Backcountry Tips and Lessons Learned
Take it from this novice, if there are mistakes to be made in the backcountry, I will make them. Here are a some of the most obvious, take em’ or leave em’ but consider how the simplest oversight will change your backcountry experience.
– Not using a checklist. Oops, not enough toilet paper. (Leaves are single-ply though)
– Check available water sources ahead of time: Ranger station – Oh, sorry they’ve been furloughed! , online blogs.
– Check trail conditions at ranger station – Don’t forget the permit. You can be a renegade and stealth camp. That just sounds like fun.
– Bring a water filter or purification tablets. Results from failure to do so will take 7-10 days.
– Take the proper clothing. Cotton is almost always a no-no as it retains moisture.
– Bring a backpack cover or large trash bag for rain.
– Enough food and a 1-2 day backup supply
– pre-cooked bacon is like manna
– Bringing too much stuff – Setting your tent up on uneven ground or in a drainage area
– Not using a footprint under your tent and finding out there were sharp rocks there.
– Camping far from a water source
– Not bringing a mosquito net or bug repellant
– Not having adequate land navigation skills or maps makes for a longer hike
– Not having important spares like flashlights or matches
– Wearing shoes that fit just right and then finding out your feet swell another size and a half.
– Everyone smells bad after a few days in the backcountry
– Bees like Dr. Bronner’s lavender soap. Alot.
– Learned how important sock liners are. They cut down on moisture and abrasion.
– Permethrin sprayed on your clothing ahead of time repels bugs. This stuff works very well: Sawyer Products Premium Permethrin Clothing Insect Repellent Trigger Spray, 24-Ounce
– Long sleeves, convertible pants and a headnet work better. Columbia Men’s Bahama II Long Sleeve Shirt
– Light-colored clothing makes it easier to see the ticks.
– Leave the perfume and cologne at home and off of your skin. Unless you want to attract bees, bears and moose’s in mating season.
– Take extra batteries. Lithium ones last the longest but are expensive
– Learn the international rescue signals in case you need to signal the rescuer. It would be bad if you needed help and gave the ok signal.

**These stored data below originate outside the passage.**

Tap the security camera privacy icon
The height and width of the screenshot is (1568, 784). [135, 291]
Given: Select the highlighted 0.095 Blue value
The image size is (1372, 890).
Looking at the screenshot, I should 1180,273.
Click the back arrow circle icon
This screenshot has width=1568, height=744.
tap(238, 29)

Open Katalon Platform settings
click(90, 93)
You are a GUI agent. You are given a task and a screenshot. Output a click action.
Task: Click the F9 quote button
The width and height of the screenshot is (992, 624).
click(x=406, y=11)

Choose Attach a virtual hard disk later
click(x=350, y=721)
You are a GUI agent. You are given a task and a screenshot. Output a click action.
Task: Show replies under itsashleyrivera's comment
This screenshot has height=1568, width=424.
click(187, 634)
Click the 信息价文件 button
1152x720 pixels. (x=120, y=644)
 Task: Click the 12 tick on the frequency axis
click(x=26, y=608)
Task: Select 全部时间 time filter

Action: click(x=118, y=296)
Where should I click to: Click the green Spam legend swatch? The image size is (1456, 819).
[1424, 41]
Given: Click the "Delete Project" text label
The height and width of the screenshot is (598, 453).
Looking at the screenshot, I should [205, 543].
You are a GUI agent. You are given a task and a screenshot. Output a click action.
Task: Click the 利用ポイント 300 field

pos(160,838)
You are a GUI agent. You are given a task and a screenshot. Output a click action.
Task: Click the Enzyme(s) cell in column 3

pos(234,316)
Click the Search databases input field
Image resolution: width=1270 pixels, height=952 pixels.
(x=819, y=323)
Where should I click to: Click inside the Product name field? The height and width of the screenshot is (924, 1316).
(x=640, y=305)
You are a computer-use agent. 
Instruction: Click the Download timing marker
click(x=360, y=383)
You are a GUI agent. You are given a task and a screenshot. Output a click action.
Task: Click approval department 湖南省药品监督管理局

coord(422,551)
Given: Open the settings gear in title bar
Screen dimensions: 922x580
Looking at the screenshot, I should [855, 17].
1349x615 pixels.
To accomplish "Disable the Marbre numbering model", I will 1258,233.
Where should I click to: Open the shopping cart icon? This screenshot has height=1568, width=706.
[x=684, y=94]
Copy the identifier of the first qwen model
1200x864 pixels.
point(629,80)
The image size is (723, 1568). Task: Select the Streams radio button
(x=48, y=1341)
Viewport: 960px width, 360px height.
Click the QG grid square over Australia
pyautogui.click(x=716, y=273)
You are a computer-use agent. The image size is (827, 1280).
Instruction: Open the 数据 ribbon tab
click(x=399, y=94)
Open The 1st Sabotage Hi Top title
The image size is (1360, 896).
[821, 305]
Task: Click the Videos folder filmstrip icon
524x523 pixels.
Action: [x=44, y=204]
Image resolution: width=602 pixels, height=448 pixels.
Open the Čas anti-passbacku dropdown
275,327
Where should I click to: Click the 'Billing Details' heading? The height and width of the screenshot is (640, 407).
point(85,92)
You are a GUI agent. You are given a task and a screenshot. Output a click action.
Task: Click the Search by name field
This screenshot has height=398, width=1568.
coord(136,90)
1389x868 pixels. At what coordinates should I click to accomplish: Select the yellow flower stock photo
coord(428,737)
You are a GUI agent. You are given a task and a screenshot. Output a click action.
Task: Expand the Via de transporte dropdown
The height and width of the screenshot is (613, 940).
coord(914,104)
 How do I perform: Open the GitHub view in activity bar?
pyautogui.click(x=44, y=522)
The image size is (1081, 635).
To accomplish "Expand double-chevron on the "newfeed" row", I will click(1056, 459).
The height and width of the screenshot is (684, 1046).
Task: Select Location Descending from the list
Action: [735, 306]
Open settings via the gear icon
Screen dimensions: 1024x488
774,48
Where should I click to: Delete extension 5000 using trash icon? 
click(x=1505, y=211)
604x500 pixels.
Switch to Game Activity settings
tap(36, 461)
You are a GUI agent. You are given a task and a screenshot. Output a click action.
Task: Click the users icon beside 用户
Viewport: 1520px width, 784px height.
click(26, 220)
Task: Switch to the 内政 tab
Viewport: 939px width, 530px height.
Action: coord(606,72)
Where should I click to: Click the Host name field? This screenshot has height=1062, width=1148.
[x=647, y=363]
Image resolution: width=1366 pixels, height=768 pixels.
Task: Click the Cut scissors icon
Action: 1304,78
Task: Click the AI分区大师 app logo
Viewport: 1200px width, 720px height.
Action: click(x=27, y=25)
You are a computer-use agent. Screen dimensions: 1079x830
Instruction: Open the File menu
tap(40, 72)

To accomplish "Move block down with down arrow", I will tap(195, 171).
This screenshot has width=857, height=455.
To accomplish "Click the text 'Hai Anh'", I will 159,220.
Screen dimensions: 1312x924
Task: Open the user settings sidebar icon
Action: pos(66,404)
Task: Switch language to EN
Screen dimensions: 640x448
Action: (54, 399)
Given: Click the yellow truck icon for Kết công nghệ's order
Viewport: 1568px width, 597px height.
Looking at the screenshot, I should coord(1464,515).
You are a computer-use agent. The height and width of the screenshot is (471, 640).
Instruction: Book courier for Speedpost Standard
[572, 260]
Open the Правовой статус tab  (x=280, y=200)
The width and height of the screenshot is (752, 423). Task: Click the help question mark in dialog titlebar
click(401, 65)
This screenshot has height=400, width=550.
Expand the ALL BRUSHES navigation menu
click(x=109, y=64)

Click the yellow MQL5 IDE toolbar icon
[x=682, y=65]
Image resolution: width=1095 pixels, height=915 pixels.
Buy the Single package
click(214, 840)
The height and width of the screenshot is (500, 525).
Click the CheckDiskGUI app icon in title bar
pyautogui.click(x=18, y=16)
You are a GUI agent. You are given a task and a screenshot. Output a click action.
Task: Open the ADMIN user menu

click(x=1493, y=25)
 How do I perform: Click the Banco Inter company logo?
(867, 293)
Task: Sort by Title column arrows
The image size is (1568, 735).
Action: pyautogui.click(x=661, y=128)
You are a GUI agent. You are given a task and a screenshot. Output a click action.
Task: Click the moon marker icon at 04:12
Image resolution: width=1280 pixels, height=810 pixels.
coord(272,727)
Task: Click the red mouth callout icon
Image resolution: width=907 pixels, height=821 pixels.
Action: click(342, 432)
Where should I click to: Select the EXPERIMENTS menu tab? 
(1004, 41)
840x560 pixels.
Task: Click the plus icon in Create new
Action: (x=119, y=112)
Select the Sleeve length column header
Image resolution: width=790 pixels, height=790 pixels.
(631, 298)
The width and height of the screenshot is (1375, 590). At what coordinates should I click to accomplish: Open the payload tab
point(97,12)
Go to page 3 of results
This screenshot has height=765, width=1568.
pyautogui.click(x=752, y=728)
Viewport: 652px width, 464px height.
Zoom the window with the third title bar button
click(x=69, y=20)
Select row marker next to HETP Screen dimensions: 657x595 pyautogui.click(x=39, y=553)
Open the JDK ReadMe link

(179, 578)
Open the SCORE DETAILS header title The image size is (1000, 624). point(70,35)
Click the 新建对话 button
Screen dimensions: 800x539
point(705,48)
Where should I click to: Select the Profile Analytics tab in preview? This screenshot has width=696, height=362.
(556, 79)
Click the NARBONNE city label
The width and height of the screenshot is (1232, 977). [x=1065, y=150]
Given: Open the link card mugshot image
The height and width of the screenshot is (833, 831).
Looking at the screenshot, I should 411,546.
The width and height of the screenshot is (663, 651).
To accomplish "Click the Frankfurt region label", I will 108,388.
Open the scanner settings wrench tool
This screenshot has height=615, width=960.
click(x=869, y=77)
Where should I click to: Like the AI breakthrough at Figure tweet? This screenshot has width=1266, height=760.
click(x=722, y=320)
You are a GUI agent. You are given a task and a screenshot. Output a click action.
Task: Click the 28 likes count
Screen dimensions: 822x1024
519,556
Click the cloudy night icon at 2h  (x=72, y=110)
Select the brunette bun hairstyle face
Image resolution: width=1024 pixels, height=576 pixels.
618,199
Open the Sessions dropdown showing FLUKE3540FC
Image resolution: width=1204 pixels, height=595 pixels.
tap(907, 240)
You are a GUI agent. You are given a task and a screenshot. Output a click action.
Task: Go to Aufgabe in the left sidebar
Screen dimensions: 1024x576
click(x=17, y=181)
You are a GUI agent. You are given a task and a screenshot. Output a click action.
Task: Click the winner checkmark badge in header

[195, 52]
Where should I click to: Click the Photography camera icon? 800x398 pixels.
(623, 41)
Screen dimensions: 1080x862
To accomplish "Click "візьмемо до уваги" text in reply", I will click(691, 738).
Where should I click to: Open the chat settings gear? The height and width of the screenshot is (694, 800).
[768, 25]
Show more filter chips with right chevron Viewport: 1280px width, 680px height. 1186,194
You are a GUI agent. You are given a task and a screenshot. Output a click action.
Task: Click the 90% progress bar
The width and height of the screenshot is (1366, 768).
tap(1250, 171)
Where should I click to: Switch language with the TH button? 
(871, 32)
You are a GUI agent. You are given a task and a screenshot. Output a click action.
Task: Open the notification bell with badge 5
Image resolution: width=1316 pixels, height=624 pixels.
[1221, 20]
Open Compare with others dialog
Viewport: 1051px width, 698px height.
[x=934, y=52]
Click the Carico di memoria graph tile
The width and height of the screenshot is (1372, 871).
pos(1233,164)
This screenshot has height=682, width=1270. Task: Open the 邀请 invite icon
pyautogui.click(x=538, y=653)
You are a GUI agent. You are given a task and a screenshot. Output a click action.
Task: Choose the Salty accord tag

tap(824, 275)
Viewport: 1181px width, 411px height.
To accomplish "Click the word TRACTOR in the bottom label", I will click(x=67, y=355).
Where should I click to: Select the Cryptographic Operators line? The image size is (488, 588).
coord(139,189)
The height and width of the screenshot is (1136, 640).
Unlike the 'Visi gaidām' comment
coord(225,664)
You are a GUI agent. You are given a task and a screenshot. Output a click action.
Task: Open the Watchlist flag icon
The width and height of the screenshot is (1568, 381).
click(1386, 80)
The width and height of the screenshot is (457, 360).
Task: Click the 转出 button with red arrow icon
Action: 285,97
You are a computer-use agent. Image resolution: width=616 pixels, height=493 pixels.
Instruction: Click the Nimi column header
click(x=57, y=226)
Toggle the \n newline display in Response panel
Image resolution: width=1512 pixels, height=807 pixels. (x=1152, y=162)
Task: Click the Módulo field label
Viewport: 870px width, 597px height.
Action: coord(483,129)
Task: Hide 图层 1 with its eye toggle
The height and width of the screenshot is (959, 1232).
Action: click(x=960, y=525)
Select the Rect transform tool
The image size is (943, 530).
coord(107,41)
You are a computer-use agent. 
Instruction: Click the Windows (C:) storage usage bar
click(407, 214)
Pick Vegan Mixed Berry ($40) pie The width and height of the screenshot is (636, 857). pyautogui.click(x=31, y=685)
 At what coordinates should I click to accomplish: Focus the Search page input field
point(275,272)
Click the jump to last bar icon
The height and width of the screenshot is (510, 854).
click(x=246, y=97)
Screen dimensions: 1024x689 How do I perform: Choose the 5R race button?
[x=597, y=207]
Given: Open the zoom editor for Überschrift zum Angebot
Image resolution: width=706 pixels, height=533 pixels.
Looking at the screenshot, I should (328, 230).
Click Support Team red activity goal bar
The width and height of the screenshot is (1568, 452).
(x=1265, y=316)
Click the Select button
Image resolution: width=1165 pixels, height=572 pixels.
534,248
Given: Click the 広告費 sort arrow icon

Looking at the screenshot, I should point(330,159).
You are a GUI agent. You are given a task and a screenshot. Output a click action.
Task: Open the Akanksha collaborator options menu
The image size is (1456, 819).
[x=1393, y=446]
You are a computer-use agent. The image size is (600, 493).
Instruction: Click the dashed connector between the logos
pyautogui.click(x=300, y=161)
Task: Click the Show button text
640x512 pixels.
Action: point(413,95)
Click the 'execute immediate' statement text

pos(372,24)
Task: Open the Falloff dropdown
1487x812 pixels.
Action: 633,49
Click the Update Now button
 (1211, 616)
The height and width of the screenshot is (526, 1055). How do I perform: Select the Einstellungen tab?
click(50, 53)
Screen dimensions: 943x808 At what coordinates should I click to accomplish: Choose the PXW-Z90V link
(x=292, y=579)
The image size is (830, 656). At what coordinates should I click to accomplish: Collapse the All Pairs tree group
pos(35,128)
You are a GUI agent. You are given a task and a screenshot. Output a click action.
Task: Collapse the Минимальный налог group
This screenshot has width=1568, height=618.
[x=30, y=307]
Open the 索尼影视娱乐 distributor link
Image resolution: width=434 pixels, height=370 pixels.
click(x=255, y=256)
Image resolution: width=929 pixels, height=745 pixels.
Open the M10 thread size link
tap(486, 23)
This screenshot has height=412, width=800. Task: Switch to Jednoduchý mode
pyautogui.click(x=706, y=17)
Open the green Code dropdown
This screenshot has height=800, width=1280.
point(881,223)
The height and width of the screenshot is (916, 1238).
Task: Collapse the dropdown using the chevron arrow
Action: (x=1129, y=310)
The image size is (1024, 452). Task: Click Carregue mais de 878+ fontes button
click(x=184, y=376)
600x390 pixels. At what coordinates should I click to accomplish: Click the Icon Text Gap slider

– Hiking poles save the knees These are highly rated: Pair of Pace Maker Flip Lock “Expedition” Trekking Poles with Vulcanized Rubber Feet and Attachments
– Rattlesnakes can blend in with the leaves. Use hiking poles, chances are a rattler may strike the pole instead of your leg.
– Slow down, stop and take it all in. You’ll be surprised what you can see and hear.
– Most wildlife doesn’t want anything to do with silly humans.
– I’m a tick magnet. (not chick)
– I don’t fear most bugs, except ticks.
– Ticks almost always end up near the groin.
– Always let someone know where you are hiking, and for how long.
– Consider getting an emergency beacon or GPS locator, especially if you do a bit of solo hiking. Read my blog “Bitten by a Rattler on the Pacific Crest Trail”
– If you have pets at home, especially cats – check your pack before you leave. They like to leave presents or hide inside things.
– Bear canisters can be hard to open when its cold or wet. Try opening one ahead of time for practice. When camping, turn them on the side to keep rain-water out.
– While in the backcountry, if you pack it in, you should always pack it out. Except for poop and used toilet paper, that’s where I draw the line. If you hike Mt. Whitney, take care of your “business” ahead of time or you must use the wag bag. Yuck.
– Campfires are great for morale. Sadly, many areas out west in the backcountry prohibit them due to the risk of wildfires.
Bottom line, life’s lessons are better learned from others’ mistakes.